Kyle followed him out of the hospital, Jimmy texting away on his phone. “Aliyah got caught in traffic. I told her to head back and we’d call her when we can come for another interview, but that I think it’s a no-go,” he said.
“You think she’s lying?”
“Not entirely. But it sounds way too amateurish to be a human trafficking setup. Not that it couldn’t work, but there are a lot of potential holes. Not to mention that whoever took the sex tape used to blackmail her had to be involved, meaning there’s a personal connection. If you ask me, this is some kind of revenge scenario. Definitely needs follow-up, but this is probably a case for the local police.” He tucked his phone away and picked up his pace. “Come on. Let’s see if anything else came in while we were here.”
“Sure,” Kyle replied. “But toss me your keys.”
“What for?”
“I’m driving back. And we’re not dropping this so easily. I want to talk to the two students who called 911, and get their side of the story. Whether or not we’re talking about human trafficking, someone tried to kill this girl. And I want to know why.”
5
“Haley’s still alive,” Sophia repeated, staring slack-jawed at the note that had appeared at the station.
“Let’s not get ahead of ourselves,” Evelyn said. “We don’t know when this note was written. And we don’t know if Haley was coerced.”
“If it’s legit,” Sophia said grimly as she finally looked up from the note, “then we’ve got a whole different case to investigate.”
“Are we sure someone didn’t just copy Haley’s handwriting?” Quincy asked from over Evelyn’s shoulder.
The three of them were crowded around the note, no one touching it because they didn’t want to add prints—or smear any. Other cops stood at a distance, necks craned as they tried to get a look.
“We can have a handwriting expert at the FBI take a look,” Evelyn said. “They should be able to tell us if it’s Haley’s writing or an imitation. They might even be able to identify signs of coercion, although with a note this short, I don’t know.”
“Really? They can tell coercion from this?” Quincy sounded skeptical as he read the note aloud. “‘Stop looking for me. I’m safe, but I won’t come home for another beating from Stepdaddy. Let me go.’”
“Maybe,” Evelyn replied, then turned to face Sophia. “You know the case best. Does this sound like Haley’s voice to you? Is this how she’d talk? Is that what she called Pete?”
“It is,” Sophia said slowly. “Her friends all referred to him that way, said it’s what Haley called him, in kind of a mocking way. They didn’t get along, but none of her friends thought he was abusive, at least not that they were willing to tell me. But what about the last part? ‘Let me go’? Am I the only one creeped out by that? Shouldn’t it be just ‘leave me alone’? Why ‘let me go’? This is the kind of language people use when they’re waiting to die.”
Her phone beeped and Sophia pulled it out of her pocket, then swore. “Well, let’s push coercion right up the list,” she said, then turned her phone toward them and pushed Play on a video attached to an email that went by too quickly for Evelyn to read.
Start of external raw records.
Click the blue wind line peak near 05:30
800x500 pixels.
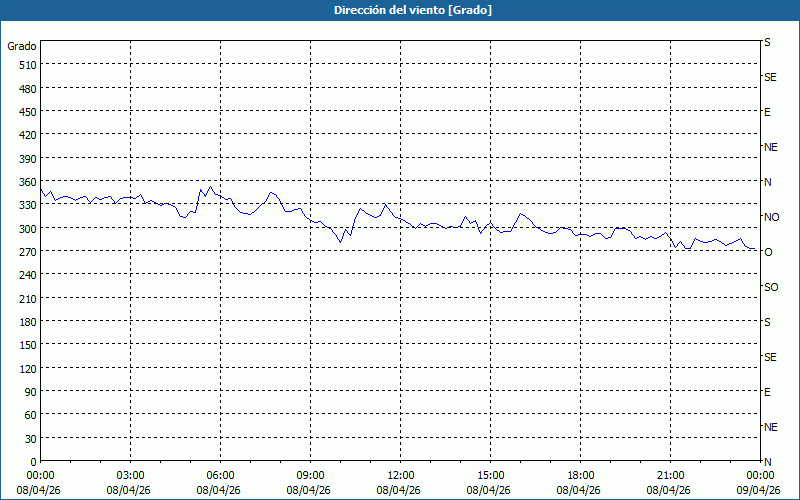(210, 187)
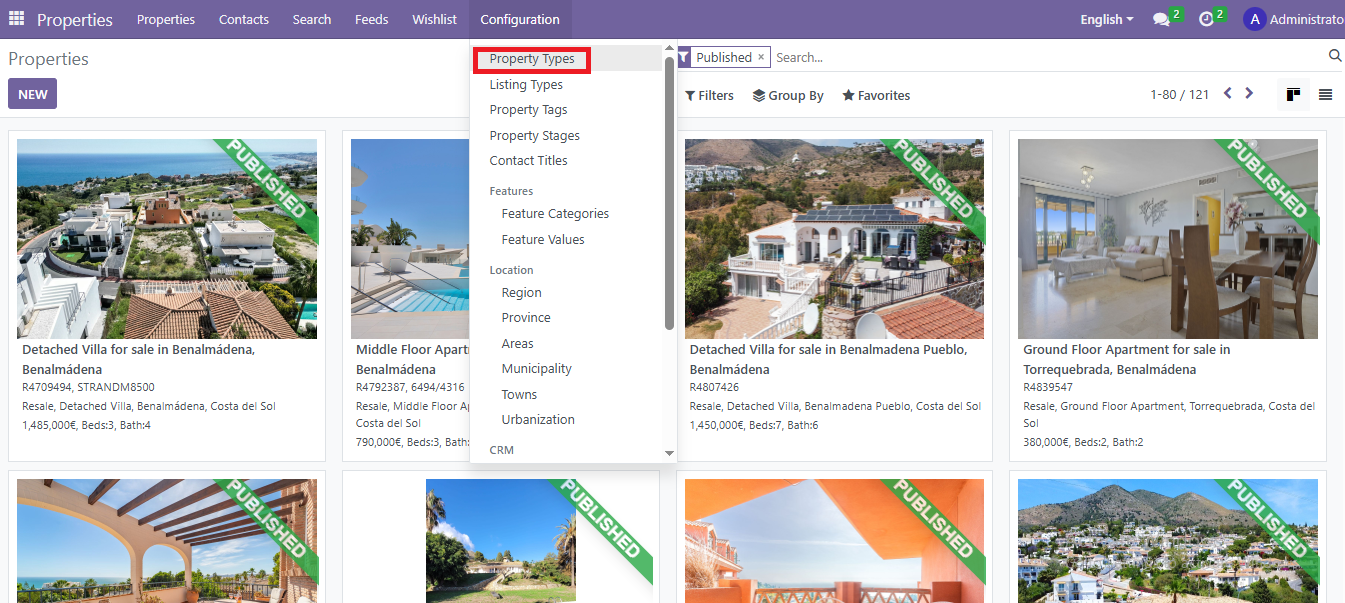Viewport: 1345px width, 603px height.
Task: Click the search magnifier icon
Action: pos(1334,56)
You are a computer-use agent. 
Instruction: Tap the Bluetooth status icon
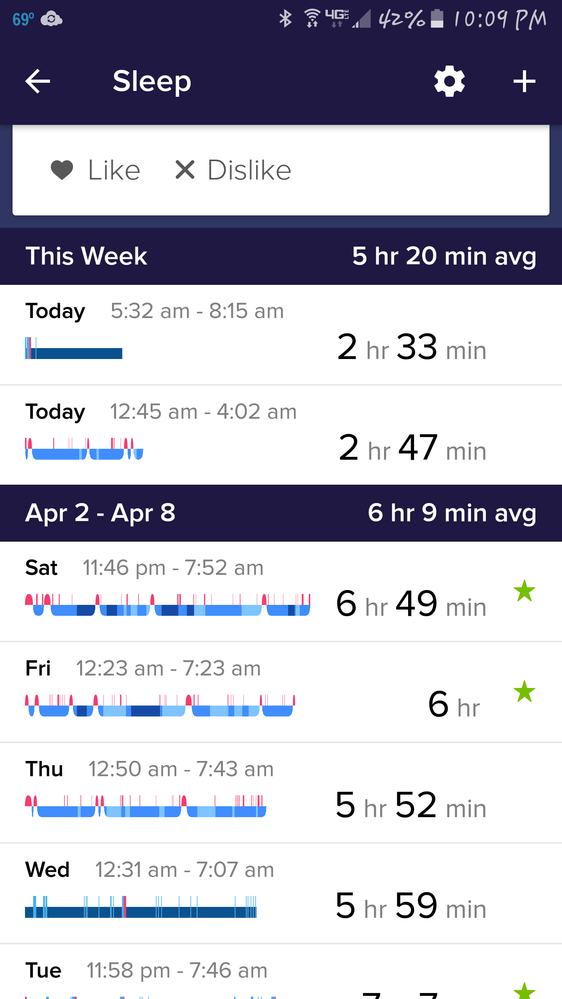pos(285,19)

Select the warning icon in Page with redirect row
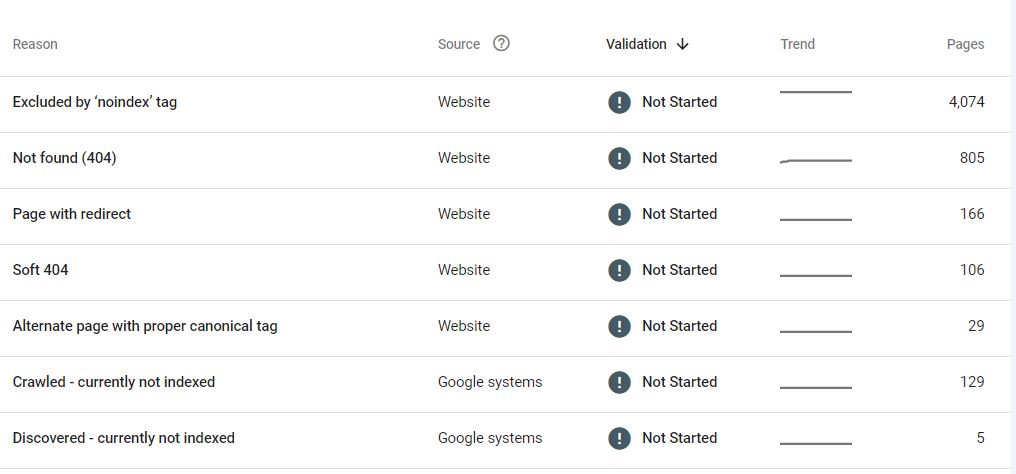click(619, 214)
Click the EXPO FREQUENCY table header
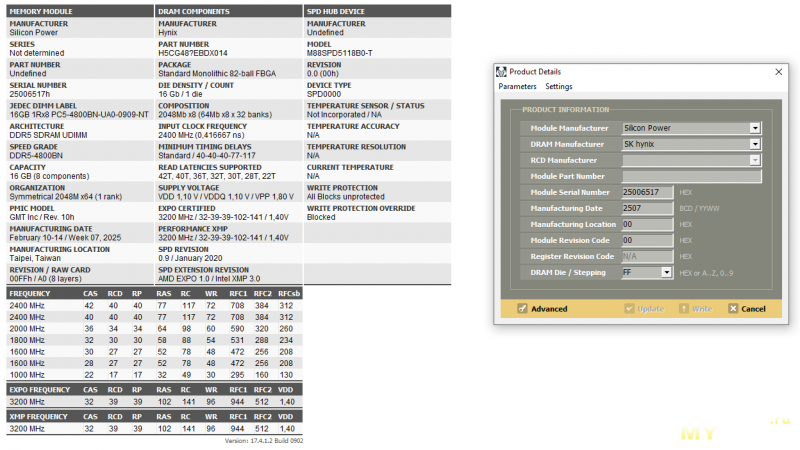800x450 pixels. (x=40, y=391)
Bill Cooke’s craggy face filled the screen, pressed close to what was obviously a camera on a home computer. He looked furious, and he was wearing the same clothes he’d been in when they’d stopped by his house earlier in the day.
“My name is Bill Cooke. My daughter, Haley, ran away from home to escape abuse from her stepfather. This bullshit about a stranger stalking her is just that—bullshit. She’s out there somewhere, and I want her to know I understand, and I support her decision.” He’d been staring down during most of the talk, but he suddenly looked up and stared directly, intently, into the camera. “Haley, you do what you need to do, honey.”